Extracted records →
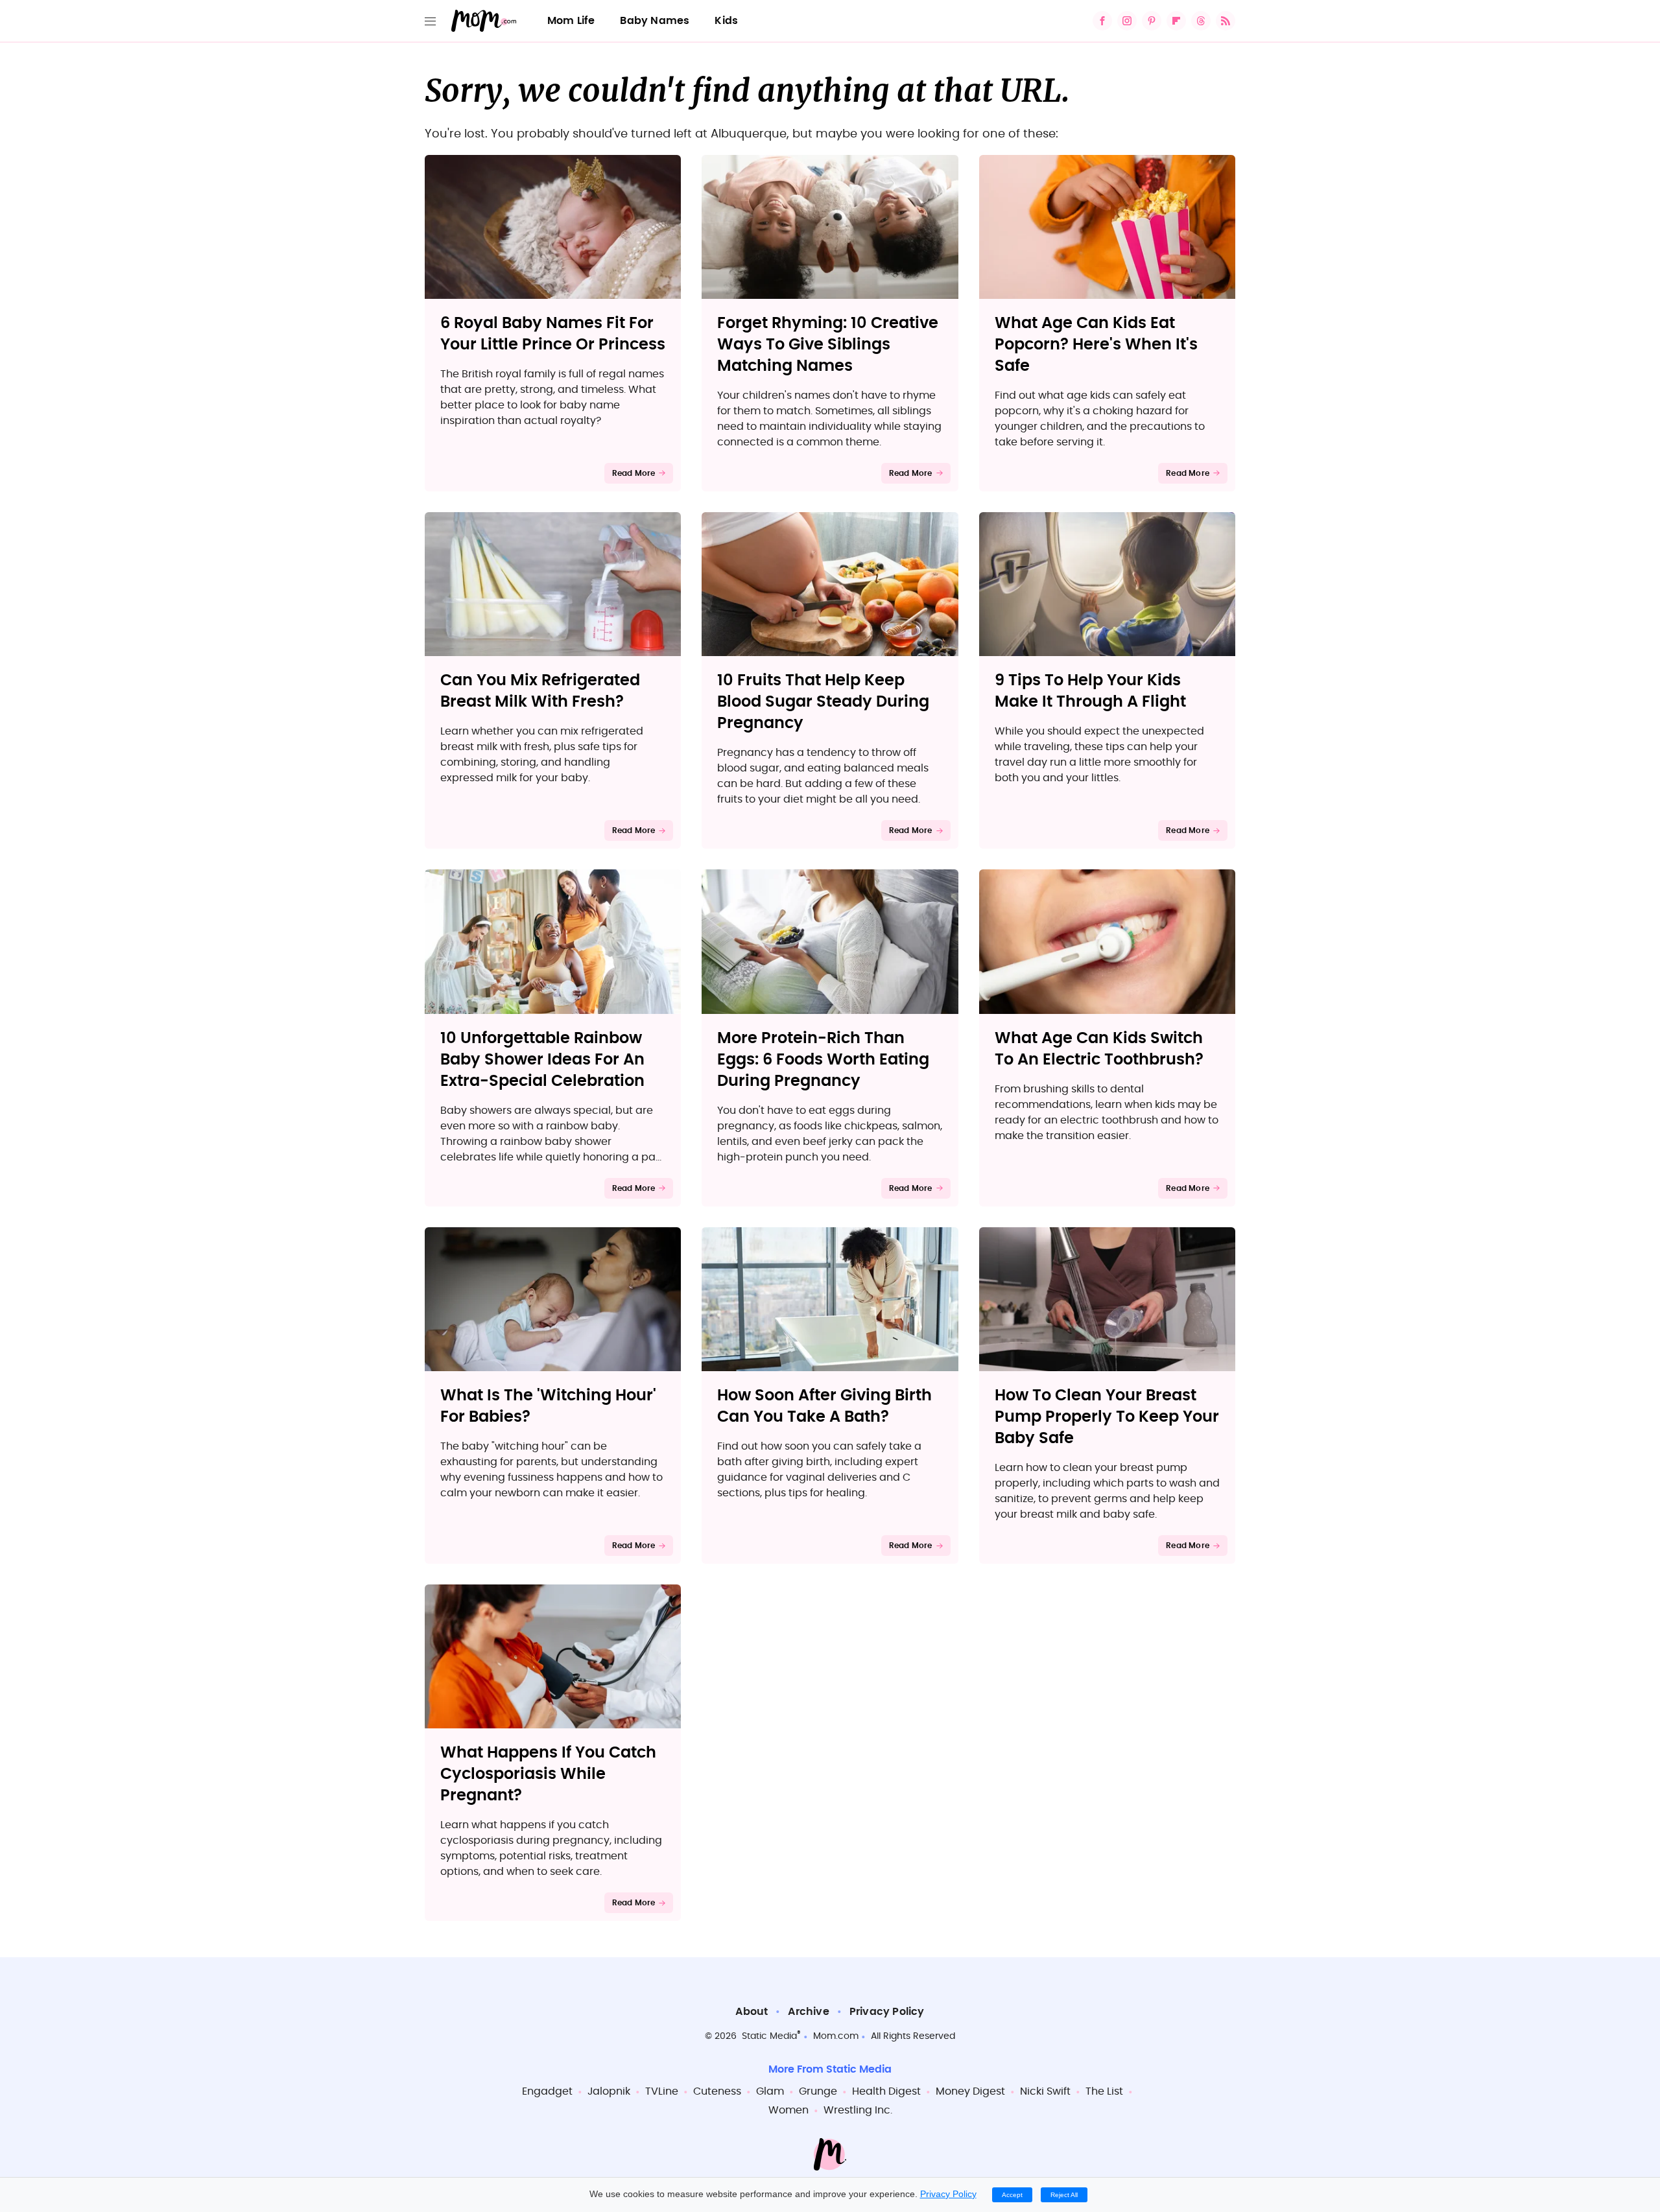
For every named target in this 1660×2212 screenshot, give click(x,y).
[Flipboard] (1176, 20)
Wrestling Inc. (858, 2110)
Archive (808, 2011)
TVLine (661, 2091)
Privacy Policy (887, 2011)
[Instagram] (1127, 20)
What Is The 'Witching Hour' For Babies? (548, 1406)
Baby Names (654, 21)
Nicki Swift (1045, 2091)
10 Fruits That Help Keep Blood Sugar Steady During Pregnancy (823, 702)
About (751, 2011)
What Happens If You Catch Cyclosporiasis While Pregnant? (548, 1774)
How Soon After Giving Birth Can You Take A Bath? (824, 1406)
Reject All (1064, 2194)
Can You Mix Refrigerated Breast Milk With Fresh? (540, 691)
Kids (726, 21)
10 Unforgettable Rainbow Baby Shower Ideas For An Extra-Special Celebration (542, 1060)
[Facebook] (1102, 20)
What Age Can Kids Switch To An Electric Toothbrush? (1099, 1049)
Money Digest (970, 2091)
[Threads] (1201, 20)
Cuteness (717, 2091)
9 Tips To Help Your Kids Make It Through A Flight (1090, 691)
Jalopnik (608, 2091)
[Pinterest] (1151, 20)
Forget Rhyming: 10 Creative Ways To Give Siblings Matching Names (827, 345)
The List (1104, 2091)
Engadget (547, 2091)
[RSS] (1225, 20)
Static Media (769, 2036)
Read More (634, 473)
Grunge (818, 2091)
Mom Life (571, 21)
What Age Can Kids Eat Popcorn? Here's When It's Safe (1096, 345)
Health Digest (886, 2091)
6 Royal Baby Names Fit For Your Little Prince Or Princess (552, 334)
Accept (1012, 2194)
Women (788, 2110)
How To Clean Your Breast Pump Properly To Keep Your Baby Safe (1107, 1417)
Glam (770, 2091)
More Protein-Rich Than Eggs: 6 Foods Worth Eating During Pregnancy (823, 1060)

What this task involves →
Write out every line of the listing that holds the word "During".

Task answer →
10 Fruits That Help Keep Blood Sugar Steady During Pregnancy (823, 702)
More Protein-Rich Than Eggs: 6 Foods Worth Eating During Pregnancy (823, 1060)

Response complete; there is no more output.